Repeat the records exactly as given. Do not include the pictures.

(RECORDS SHOWN Opens)

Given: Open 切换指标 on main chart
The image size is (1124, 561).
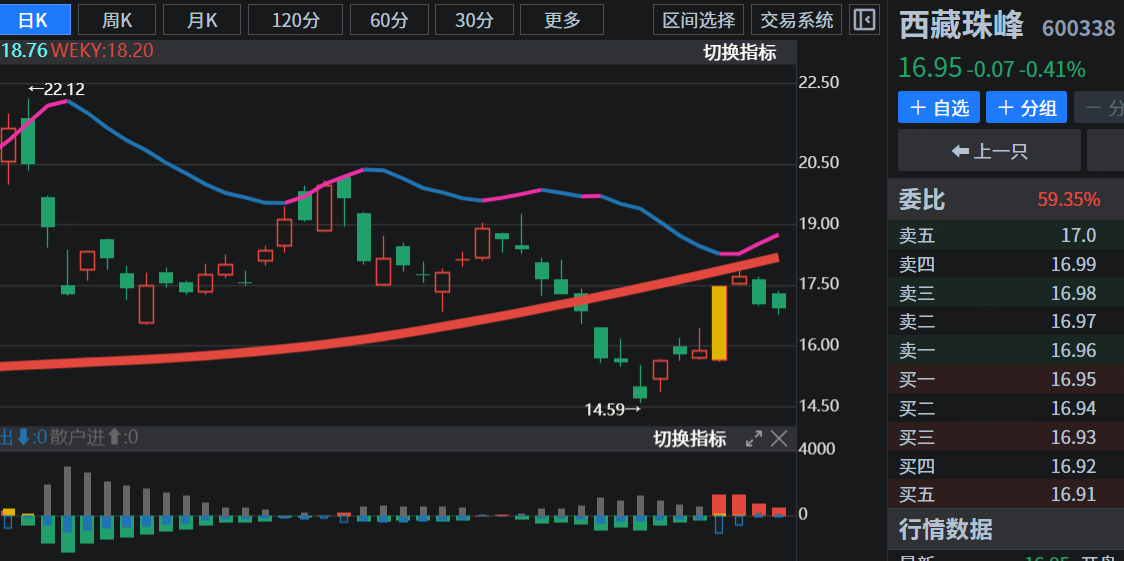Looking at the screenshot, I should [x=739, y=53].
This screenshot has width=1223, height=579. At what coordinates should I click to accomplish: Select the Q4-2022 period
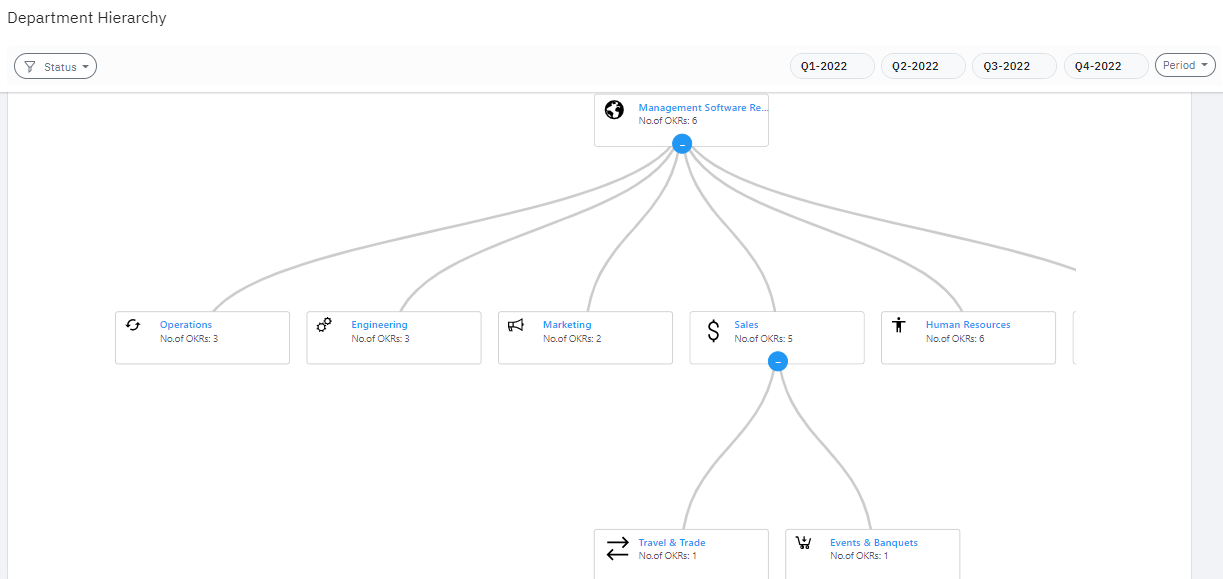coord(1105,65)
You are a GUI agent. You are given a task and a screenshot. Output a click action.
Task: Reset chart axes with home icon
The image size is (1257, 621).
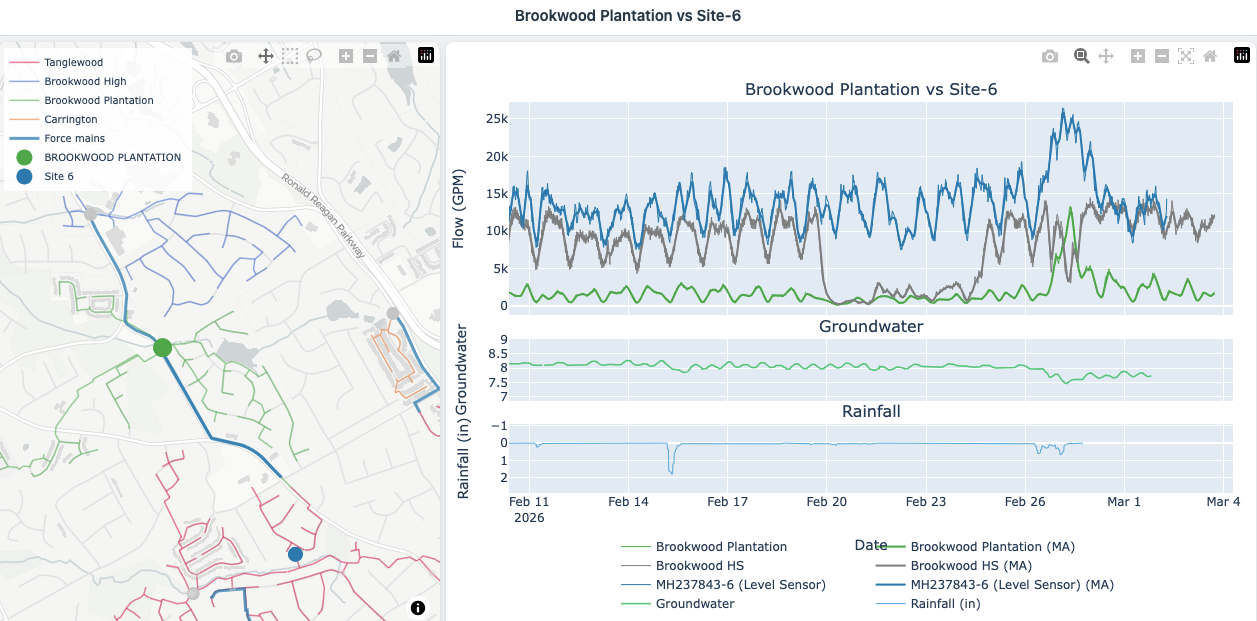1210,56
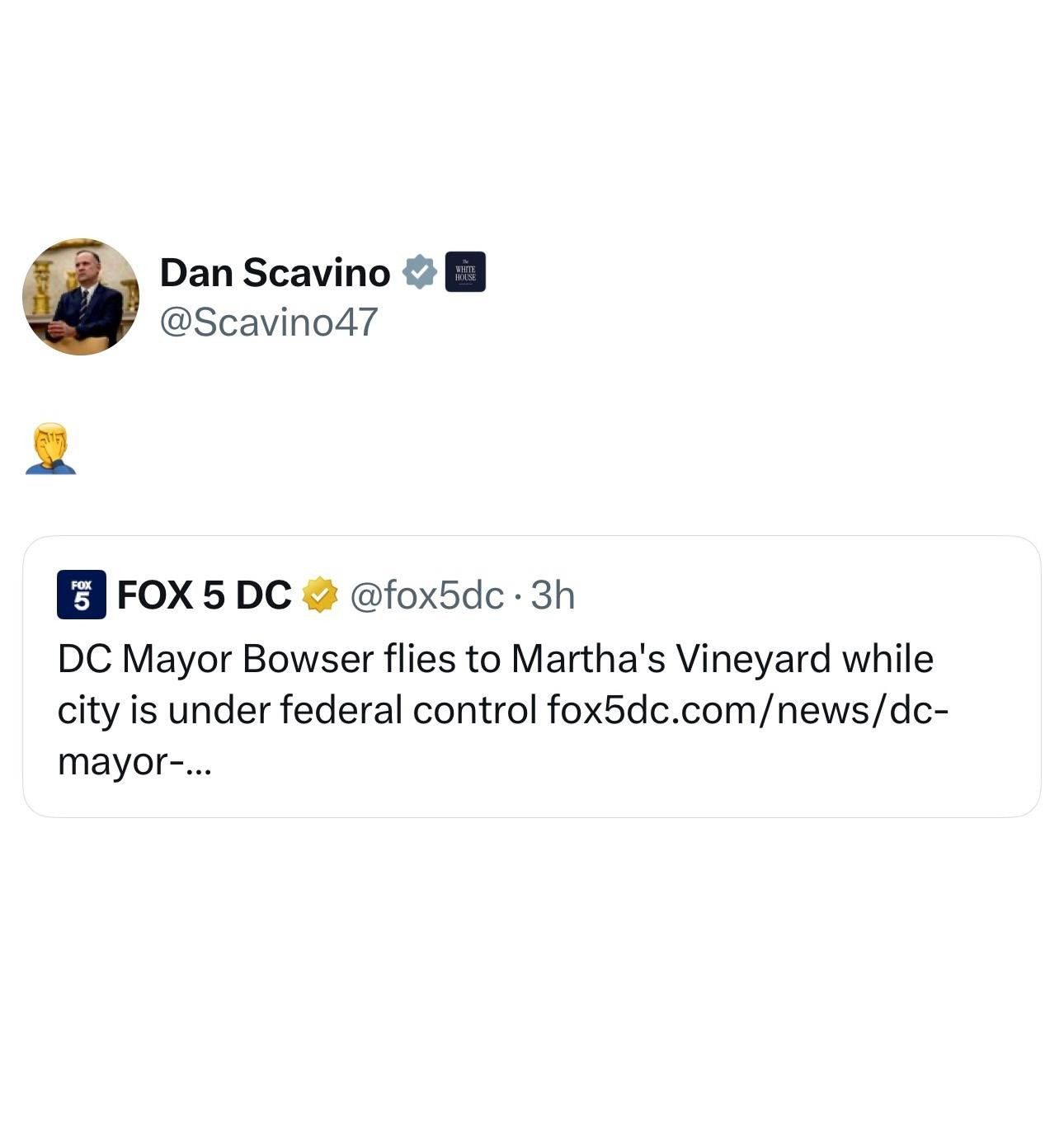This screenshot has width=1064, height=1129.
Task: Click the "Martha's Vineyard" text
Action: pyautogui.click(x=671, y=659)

(RECORDS SHOWN Closes)

ANSWER TO THE EXERCISE:
Given: Open 切换指标 on main chart
The image size is (1124, 561).
Looking at the screenshot, I should [x=739, y=53].
This screenshot has width=1223, height=579. At what coordinates should I click to accomplish: Select the Q4-2022 period
coord(1105,65)
You are a GUI agent. You are given a task and a screenshot. Output a click action.
Task: Reset chart axes with home icon
The image size is (1257, 621).
1210,56
This screenshot has width=1064, height=1129.
Task: Click the "Martha's Vineyard" text
Action: pyautogui.click(x=671, y=659)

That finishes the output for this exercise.